## Records for the exercise
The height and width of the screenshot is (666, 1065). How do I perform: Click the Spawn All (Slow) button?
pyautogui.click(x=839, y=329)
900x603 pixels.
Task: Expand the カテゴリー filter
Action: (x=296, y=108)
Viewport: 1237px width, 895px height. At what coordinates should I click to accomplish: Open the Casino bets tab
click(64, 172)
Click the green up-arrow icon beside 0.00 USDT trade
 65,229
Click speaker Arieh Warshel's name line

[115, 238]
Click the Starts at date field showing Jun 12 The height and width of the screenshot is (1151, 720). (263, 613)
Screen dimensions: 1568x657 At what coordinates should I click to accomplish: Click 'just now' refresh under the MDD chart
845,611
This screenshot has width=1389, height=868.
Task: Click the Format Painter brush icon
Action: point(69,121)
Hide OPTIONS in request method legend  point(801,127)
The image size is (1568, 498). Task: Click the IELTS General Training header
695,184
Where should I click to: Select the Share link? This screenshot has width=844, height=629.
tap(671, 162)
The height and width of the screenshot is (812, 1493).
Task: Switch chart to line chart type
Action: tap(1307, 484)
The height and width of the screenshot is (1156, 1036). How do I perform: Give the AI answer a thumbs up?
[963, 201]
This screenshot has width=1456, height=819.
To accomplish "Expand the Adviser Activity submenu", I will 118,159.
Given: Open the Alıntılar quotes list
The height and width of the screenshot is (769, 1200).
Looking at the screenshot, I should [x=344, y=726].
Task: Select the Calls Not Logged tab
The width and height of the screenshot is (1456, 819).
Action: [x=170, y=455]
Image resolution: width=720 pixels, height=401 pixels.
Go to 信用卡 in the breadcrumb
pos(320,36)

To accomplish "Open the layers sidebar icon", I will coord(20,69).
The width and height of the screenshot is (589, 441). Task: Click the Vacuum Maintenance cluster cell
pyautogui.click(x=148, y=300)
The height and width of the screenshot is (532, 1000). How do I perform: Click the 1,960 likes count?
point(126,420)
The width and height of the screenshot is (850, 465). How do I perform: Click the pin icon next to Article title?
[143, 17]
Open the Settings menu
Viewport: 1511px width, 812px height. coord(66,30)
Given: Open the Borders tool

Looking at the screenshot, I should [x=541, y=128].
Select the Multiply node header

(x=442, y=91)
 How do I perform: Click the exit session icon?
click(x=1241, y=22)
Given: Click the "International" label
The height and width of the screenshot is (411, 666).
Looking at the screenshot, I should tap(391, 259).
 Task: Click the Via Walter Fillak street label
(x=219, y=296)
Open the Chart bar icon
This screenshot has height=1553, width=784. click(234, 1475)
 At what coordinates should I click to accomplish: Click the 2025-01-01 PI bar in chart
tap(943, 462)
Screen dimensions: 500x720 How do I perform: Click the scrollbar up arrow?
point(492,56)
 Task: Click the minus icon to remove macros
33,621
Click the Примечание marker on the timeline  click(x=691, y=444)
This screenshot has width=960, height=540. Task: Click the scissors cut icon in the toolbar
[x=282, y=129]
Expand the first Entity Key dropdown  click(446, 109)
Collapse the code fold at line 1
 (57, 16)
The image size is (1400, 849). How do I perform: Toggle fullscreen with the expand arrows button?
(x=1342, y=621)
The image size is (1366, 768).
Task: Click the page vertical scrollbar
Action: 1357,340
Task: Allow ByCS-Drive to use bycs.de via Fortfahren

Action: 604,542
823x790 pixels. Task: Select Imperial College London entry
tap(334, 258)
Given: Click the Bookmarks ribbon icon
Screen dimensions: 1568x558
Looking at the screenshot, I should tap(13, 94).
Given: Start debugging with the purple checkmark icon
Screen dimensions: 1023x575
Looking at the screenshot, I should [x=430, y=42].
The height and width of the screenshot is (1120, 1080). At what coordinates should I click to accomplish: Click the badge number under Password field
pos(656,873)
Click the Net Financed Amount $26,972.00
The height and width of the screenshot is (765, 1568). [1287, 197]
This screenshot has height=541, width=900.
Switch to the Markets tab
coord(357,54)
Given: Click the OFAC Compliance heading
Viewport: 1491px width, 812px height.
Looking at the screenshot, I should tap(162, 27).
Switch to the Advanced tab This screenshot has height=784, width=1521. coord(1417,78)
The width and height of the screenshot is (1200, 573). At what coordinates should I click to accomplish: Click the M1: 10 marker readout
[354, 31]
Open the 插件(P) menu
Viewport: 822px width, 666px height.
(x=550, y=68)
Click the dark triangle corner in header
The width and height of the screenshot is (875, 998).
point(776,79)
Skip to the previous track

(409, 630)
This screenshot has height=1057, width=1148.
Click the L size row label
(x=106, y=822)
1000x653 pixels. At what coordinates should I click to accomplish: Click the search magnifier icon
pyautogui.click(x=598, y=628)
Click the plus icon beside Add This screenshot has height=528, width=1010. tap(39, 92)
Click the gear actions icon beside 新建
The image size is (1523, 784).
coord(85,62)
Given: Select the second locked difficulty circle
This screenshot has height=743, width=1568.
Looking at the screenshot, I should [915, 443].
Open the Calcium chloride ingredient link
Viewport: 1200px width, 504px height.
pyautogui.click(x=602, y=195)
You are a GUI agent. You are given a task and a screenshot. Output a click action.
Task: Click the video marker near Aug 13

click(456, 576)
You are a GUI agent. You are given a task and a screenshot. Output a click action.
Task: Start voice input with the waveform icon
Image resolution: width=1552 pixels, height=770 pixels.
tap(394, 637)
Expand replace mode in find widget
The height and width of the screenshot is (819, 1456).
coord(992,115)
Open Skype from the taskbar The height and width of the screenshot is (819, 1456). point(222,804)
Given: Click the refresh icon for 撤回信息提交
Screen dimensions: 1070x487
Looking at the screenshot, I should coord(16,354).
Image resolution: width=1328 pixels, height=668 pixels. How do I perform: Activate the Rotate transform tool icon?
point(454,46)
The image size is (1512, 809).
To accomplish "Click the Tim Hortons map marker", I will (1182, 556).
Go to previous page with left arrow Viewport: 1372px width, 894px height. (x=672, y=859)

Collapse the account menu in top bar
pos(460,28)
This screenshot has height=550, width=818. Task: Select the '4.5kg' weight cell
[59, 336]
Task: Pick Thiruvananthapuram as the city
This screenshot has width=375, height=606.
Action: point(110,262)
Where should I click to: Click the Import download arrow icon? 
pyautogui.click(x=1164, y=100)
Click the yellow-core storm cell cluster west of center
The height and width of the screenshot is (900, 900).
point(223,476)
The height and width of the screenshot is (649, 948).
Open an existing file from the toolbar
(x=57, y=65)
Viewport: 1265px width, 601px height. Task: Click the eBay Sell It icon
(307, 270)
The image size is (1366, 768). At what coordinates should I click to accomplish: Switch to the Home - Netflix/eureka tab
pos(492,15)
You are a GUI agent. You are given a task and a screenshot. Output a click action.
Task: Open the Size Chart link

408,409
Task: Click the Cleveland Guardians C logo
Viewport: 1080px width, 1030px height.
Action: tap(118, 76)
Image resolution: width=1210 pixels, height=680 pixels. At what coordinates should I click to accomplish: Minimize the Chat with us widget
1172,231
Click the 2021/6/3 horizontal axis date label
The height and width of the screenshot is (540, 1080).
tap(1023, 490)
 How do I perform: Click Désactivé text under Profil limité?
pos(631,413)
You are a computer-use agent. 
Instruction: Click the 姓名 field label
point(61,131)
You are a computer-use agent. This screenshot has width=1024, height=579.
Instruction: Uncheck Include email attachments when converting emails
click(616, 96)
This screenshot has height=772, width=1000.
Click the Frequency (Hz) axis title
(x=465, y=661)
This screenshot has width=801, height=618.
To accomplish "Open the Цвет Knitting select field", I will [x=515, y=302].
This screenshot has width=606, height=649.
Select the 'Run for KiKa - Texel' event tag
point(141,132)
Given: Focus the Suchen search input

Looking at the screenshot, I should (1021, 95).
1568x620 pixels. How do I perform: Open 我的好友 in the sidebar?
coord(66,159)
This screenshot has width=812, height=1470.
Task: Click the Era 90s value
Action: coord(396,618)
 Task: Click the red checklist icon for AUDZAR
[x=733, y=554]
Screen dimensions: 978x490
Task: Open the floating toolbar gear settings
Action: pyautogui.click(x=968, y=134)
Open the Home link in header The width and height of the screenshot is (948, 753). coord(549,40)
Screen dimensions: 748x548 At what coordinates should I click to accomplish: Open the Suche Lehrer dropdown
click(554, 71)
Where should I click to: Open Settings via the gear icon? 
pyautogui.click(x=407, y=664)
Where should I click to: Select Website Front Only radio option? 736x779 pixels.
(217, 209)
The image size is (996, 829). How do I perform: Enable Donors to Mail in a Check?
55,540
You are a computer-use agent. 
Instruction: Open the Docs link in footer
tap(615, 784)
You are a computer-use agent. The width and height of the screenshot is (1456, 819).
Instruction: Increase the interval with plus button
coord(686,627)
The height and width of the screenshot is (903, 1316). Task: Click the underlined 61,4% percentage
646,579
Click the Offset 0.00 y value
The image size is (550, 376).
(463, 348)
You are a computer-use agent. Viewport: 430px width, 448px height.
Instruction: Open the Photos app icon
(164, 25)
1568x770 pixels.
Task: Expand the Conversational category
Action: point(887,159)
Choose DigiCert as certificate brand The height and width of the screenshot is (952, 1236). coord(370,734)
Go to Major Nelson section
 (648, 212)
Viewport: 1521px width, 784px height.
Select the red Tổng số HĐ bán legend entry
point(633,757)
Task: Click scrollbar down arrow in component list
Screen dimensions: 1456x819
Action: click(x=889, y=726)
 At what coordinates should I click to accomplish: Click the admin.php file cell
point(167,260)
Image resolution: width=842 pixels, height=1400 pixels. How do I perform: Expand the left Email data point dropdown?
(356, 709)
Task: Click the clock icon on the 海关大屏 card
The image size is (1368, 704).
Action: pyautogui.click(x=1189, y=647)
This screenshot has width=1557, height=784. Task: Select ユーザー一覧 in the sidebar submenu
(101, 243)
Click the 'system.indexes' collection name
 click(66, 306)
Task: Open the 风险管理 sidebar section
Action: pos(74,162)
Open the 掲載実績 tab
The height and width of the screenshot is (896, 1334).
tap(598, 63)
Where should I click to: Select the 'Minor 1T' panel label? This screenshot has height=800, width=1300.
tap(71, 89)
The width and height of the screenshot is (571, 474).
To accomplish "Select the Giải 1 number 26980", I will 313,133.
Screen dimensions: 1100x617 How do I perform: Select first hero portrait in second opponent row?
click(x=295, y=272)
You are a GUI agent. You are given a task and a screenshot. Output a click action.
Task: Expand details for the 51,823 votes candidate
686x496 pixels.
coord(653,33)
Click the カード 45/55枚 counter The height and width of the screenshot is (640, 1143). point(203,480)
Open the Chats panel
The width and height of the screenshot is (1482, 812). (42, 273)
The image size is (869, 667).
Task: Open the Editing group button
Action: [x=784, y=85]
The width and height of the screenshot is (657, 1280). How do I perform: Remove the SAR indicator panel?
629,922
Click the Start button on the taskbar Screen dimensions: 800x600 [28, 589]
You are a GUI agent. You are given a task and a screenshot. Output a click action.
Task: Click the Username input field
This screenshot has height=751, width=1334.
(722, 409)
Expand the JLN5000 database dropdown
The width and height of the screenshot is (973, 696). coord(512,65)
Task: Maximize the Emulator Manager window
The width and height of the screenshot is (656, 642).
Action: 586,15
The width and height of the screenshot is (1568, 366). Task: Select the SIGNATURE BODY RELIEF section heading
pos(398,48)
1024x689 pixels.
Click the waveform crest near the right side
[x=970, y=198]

## Set exercise
Copy out the records above verbatim, from the first line through the line containing "Click the Starts", including that line.

## Task output
The height and width of the screenshot is (666, 1065). How do I perform: Click the Spawn All (Slow) button?
pyautogui.click(x=839, y=329)
900x603 pixels.
Task: Expand the カテゴリー filter
Action: (x=296, y=108)
Viewport: 1237px width, 895px height. At what coordinates should I click to accomplish: Open the Casino bets tab
click(64, 172)
Click the green up-arrow icon beside 0.00 USDT trade
 65,229
Click speaker Arieh Warshel's name line

[115, 238]
Click the Starts at date field showing Jun 12 The height and width of the screenshot is (1151, 720). (263, 613)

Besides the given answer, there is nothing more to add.